Aluminum is used in many different industries as it is one of the most versatile and readily available metals on the planet. The benefits of using aluminum to create products are widespread – it is light weight yet very strong and durable, it is an excellent thermal conductor – both to dissipate and reflect heat, it can conduct electricity, it is easily machinable and malleable, virtually impossible to corrode and costs incredibly low! All these aspects show the virtues of aluminum both for the manufacturer and the consumer.
Aluminum extrusion has revolutionized the aluminum industry for many reasons; it has taken away the restraints that held many designs back. Using a die means that any aluminum shape can be created to the designers exact specifications without any loss of constant cross section and tension in the metal. The dies used in aluminum extrusion are cheap to make and they have a long life, which makes them highly cost effective for the manufacturer. Using a die also means that there is no additional machining involved in the process which can result in additional waste and costs, similarly there is no need for fabrication through welding. Welding can create high additional costs that do not decrease significantly through the reproduction of the same part, not only does this take extra labor but also creates more expense as the welding jigs used are often more expensive than the aluminum extrusion die.
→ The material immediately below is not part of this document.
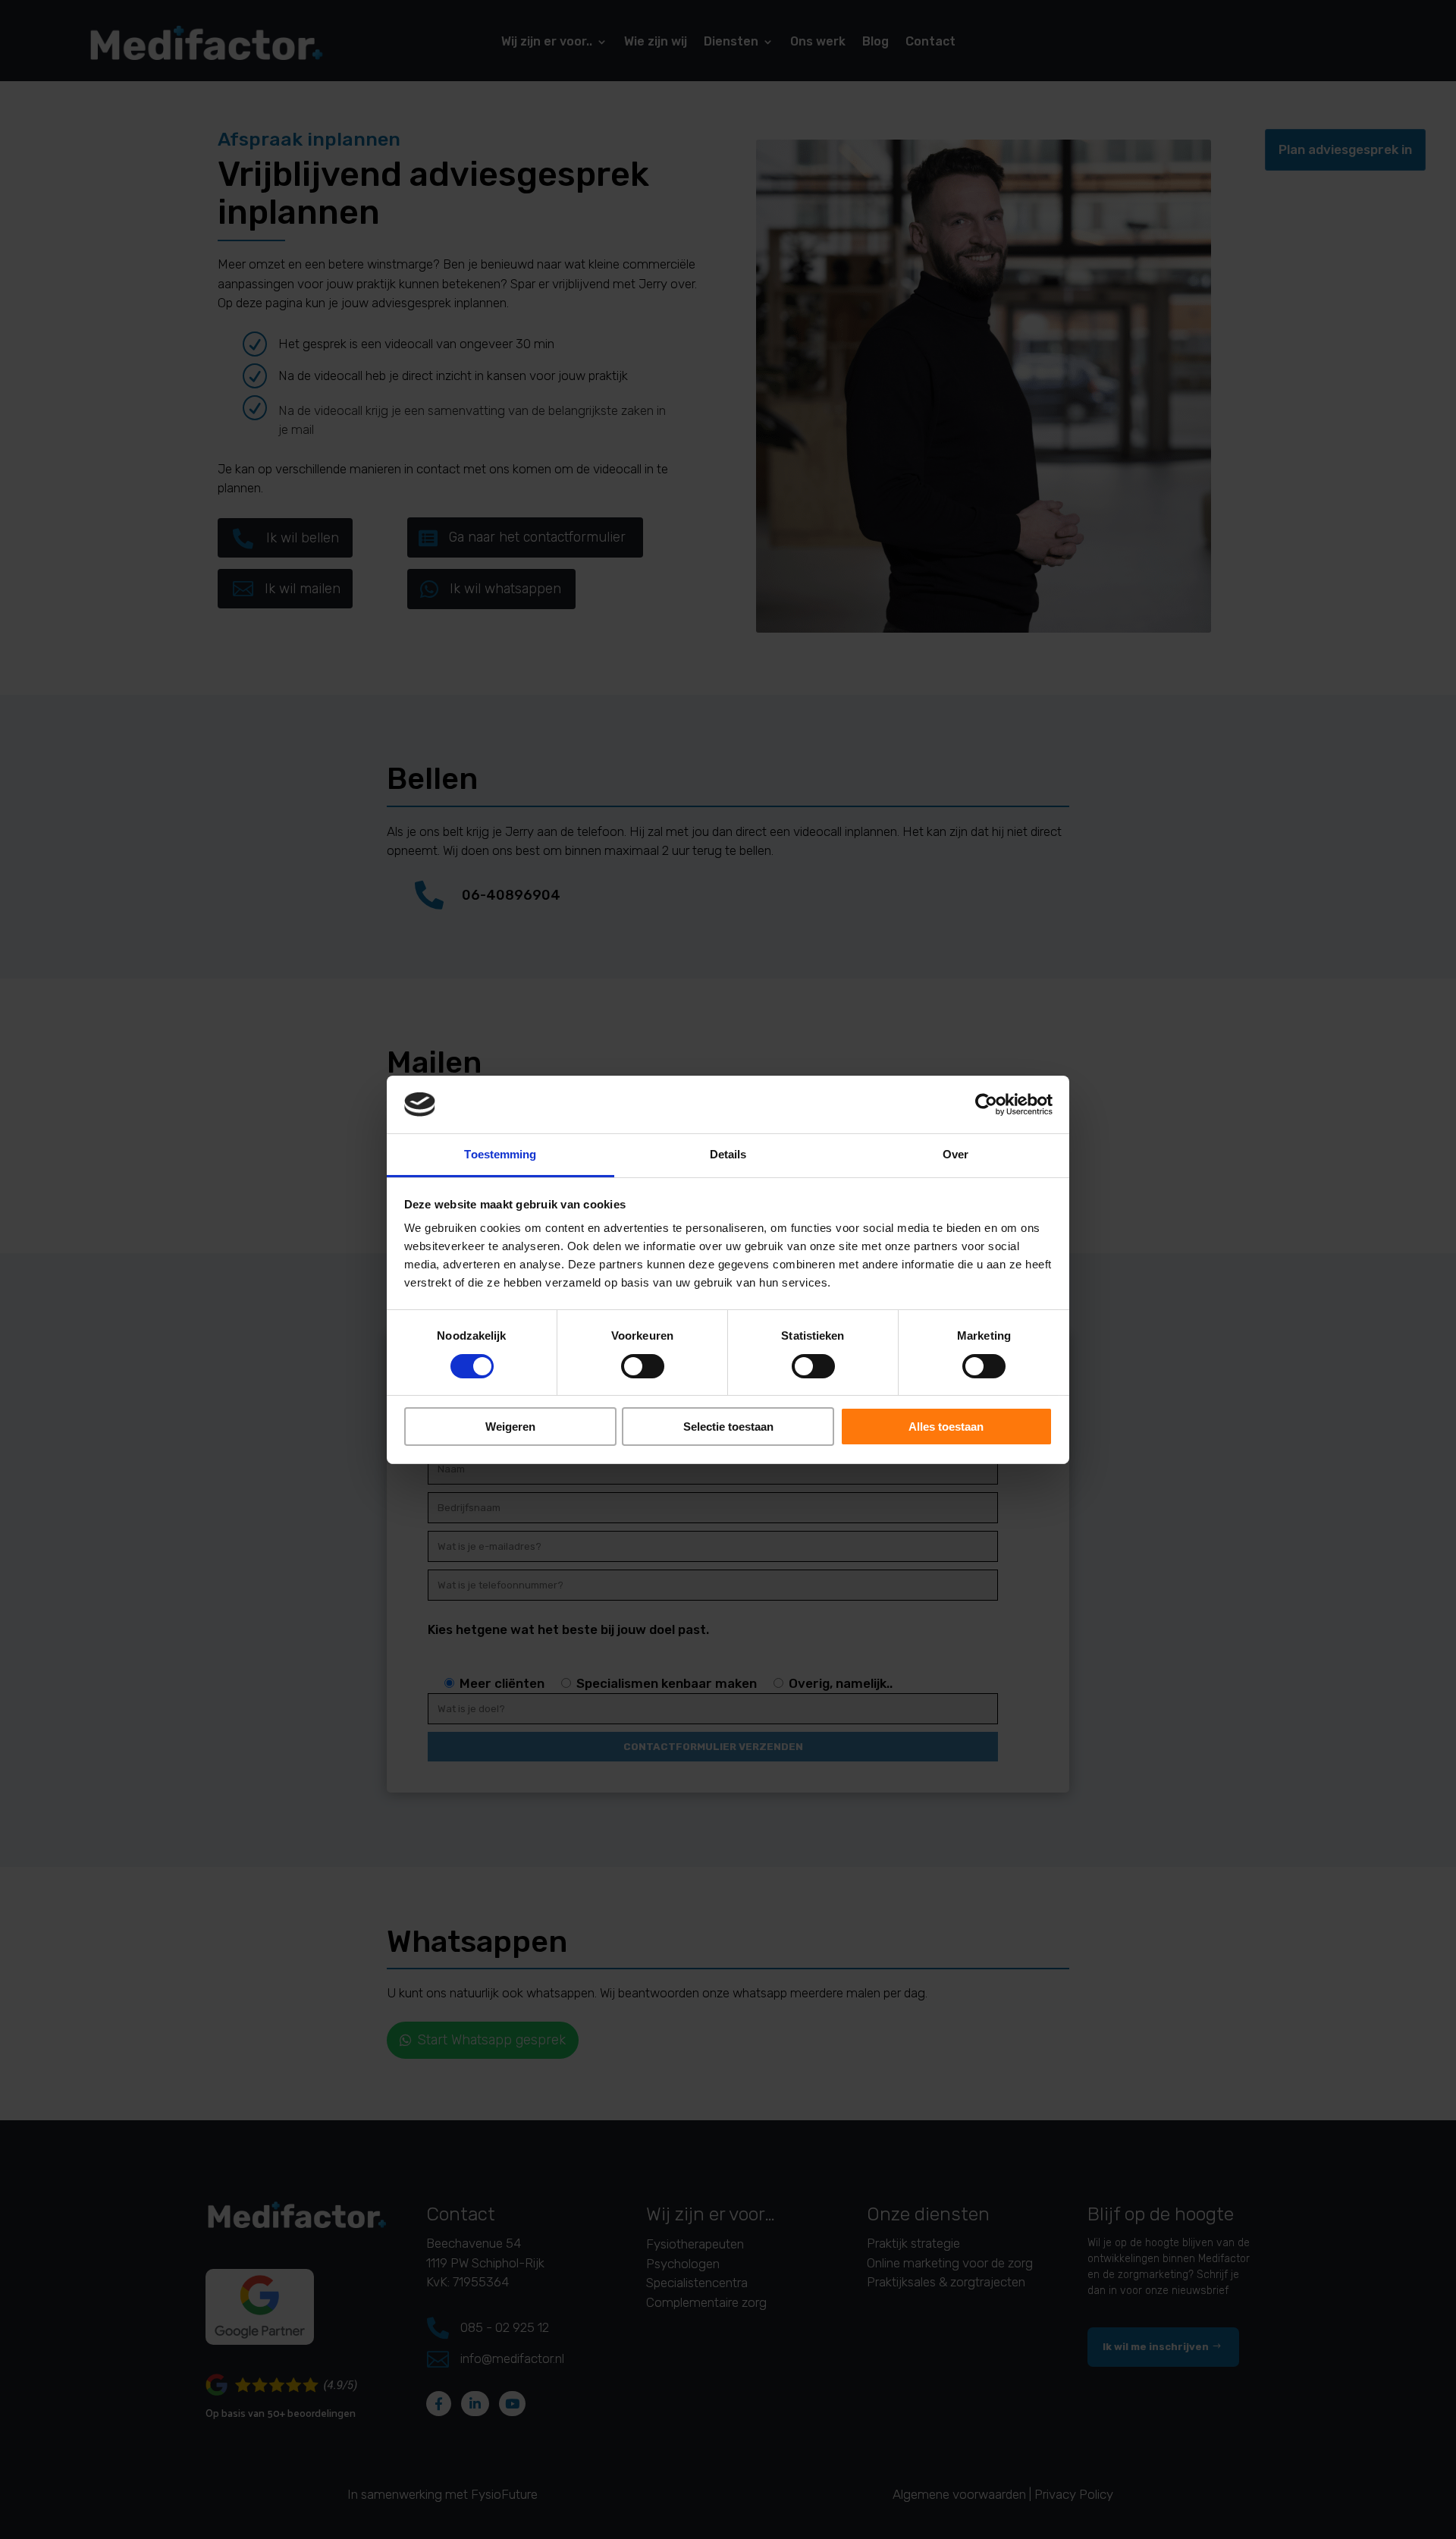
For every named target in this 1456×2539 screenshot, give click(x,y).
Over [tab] (955, 1154)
Aluminum extrusion has additional benefits to the manufacturer that help resolve the problems of additional costs if using a sand or permanent mould casting. The main one begin that aluminum extrusion eliminates the need for finishing after it is taken from the die. Using other methods produces a very rough finish that requires sanding and polishing before it can be classed as finished. Aluminum extrusion produces a highly smooth surface that does not require any further finishing. Aluminum extrusion is without a doubt the most cost effective and reliable way of creating any design shape using aluminum without having to compromise on anything. It is a huge step for the industry and it means that more complex aluminum designs can be created with ease and to the exact specifications of the designer. Previously to this many designs could not be created due to the restraints of the production process. Today this notion is unheard of due to aluminum extrusion and everything from car parts to tubing can be custom made with ease and reduced costs.
Aluminum extrusion means that a business no longer has to be restricted by what the traditional methods of fabricating aluminum presented them with, now the only limitations are a designer’s imagination.